**What is required**
Could you copy out all of the data below, line for line, without changing a single character?
** Opening Working data block **
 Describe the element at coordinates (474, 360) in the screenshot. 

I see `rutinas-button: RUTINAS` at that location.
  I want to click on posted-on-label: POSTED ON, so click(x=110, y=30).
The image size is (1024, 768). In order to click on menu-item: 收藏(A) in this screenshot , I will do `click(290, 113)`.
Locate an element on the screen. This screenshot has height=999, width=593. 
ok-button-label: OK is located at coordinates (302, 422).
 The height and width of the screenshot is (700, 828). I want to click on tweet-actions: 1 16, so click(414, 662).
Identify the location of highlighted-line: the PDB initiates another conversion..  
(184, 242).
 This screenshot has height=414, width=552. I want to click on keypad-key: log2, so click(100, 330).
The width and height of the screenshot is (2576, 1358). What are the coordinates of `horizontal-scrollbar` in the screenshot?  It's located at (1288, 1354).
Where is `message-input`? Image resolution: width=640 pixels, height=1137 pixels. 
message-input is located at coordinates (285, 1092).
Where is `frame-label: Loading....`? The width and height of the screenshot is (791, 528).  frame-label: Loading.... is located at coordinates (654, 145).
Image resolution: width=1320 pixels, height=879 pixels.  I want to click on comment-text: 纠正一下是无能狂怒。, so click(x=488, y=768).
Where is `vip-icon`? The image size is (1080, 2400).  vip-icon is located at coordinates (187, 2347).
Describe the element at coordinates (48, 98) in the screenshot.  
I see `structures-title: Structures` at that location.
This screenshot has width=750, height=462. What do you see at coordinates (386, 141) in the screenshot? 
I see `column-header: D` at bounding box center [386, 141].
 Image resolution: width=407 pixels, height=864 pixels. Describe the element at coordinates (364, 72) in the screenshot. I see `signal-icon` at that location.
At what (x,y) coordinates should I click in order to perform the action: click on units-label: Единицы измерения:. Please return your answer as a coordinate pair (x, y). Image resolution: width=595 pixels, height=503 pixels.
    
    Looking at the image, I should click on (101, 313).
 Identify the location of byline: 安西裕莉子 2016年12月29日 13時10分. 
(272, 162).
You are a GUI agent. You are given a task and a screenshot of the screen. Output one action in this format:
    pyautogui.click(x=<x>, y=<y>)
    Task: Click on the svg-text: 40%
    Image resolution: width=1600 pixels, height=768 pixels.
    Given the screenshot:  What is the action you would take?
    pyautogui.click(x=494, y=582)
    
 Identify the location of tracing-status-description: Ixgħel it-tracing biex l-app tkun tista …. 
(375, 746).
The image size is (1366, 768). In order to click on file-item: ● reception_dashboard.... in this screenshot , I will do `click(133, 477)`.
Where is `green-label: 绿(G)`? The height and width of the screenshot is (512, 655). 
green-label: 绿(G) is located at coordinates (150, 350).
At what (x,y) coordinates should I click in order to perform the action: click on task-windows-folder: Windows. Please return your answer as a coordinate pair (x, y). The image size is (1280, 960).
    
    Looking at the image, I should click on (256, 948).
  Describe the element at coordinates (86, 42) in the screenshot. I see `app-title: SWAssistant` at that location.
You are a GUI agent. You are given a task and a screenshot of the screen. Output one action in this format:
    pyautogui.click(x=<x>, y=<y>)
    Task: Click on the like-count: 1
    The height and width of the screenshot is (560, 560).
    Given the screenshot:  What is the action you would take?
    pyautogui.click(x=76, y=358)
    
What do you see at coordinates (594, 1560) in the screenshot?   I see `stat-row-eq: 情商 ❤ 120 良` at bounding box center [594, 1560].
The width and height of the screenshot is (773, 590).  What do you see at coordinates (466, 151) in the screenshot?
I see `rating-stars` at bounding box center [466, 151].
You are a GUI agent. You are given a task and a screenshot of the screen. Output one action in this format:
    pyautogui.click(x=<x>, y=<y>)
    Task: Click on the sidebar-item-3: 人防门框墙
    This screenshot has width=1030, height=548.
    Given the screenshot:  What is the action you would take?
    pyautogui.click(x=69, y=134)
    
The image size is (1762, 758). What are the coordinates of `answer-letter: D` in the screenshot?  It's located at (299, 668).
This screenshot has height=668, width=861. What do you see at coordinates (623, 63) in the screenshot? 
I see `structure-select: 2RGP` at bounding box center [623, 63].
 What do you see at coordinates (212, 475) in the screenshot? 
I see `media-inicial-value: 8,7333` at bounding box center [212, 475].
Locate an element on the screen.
** Closing Working data block **
**Your response**
 Describe the element at coordinates (474, 360) in the screenshot. 

I see `rutinas-button: RUTINAS` at that location.
  I want to click on posted-on-label: POSTED ON, so click(x=110, y=30).
The image size is (1024, 768). In order to click on menu-item: 收藏(A) in this screenshot , I will do `click(290, 113)`.
Locate an element on the screen. This screenshot has height=999, width=593. 
ok-button-label: OK is located at coordinates (302, 422).
 The height and width of the screenshot is (700, 828). I want to click on tweet-actions: 1 16, so click(414, 662).
Identify the location of highlighted-line: the PDB initiates another conversion..  
(184, 242).
 This screenshot has height=414, width=552. I want to click on keypad-key: log2, so click(100, 330).
The width and height of the screenshot is (2576, 1358). What are the coordinates of `horizontal-scrollbar` in the screenshot?  It's located at (1288, 1354).
Where is `message-input`? Image resolution: width=640 pixels, height=1137 pixels. 
message-input is located at coordinates (285, 1092).
Where is `frame-label: Loading....`? The width and height of the screenshot is (791, 528).  frame-label: Loading.... is located at coordinates (654, 145).
Image resolution: width=1320 pixels, height=879 pixels.  I want to click on comment-text: 纠正一下是无能狂怒。, so click(x=488, y=768).
Where is `vip-icon`? The image size is (1080, 2400).  vip-icon is located at coordinates (187, 2347).
Describe the element at coordinates (48, 98) in the screenshot.  
I see `structures-title: Structures` at that location.
This screenshot has width=750, height=462. What do you see at coordinates (386, 141) in the screenshot? 
I see `column-header: D` at bounding box center [386, 141].
 Image resolution: width=407 pixels, height=864 pixels. Describe the element at coordinates (364, 72) in the screenshot. I see `signal-icon` at that location.
At what (x,y) coordinates should I click in order to perform the action: click on units-label: Единицы измерения:. Please return your answer as a coordinate pair (x, y). Image resolution: width=595 pixels, height=503 pixels.
    
    Looking at the image, I should click on (101, 313).
 Identify the location of byline: 安西裕莉子 2016年12月29日 13時10分. 
(272, 162).
You are a GUI agent. You are given a task and a screenshot of the screen. Output one action in this format:
    pyautogui.click(x=<x>, y=<y>)
    Task: Click on the svg-text: 40%
    Image resolution: width=1600 pixels, height=768 pixels.
    Given the screenshot:  What is the action you would take?
    pyautogui.click(x=494, y=582)
    
 Identify the location of tracing-status-description: Ixgħel it-tracing biex l-app tkun tista …. 
(375, 746).
The image size is (1366, 768). In order to click on file-item: ● reception_dashboard.... in this screenshot , I will do `click(133, 477)`.
Where is `green-label: 绿(G)`? The height and width of the screenshot is (512, 655). 
green-label: 绿(G) is located at coordinates (150, 350).
At what (x,y) coordinates should I click in order to perform the action: click on task-windows-folder: Windows. Please return your answer as a coordinate pair (x, y). The image size is (1280, 960).
    
    Looking at the image, I should click on (256, 948).
  Describe the element at coordinates (86, 42) in the screenshot. I see `app-title: SWAssistant` at that location.
You are a GUI agent. You are given a task and a screenshot of the screen. Output one action in this format:
    pyautogui.click(x=<x>, y=<y>)
    Task: Click on the like-count: 1
    The height and width of the screenshot is (560, 560).
    Given the screenshot:  What is the action you would take?
    pyautogui.click(x=76, y=358)
    
What do you see at coordinates (594, 1560) in the screenshot?   I see `stat-row-eq: 情商 ❤ 120 良` at bounding box center [594, 1560].
The width and height of the screenshot is (773, 590).  What do you see at coordinates (466, 151) in the screenshot?
I see `rating-stars` at bounding box center [466, 151].
You are a GUI agent. You are given a task and a screenshot of the screen. Output one action in this format:
    pyautogui.click(x=<x>, y=<y>)
    Task: Click on the sidebar-item-3: 人防门框墙
    This screenshot has width=1030, height=548.
    Given the screenshot:  What is the action you would take?
    pyautogui.click(x=69, y=134)
    
The image size is (1762, 758). What are the coordinates of `answer-letter: D` in the screenshot?  It's located at (299, 668).
This screenshot has height=668, width=861. What do you see at coordinates (623, 63) in the screenshot? 
I see `structure-select: 2RGP` at bounding box center [623, 63].
 What do you see at coordinates (212, 475) in the screenshot? 
I see `media-inicial-value: 8,7333` at bounding box center [212, 475].
Locate an element on the screen.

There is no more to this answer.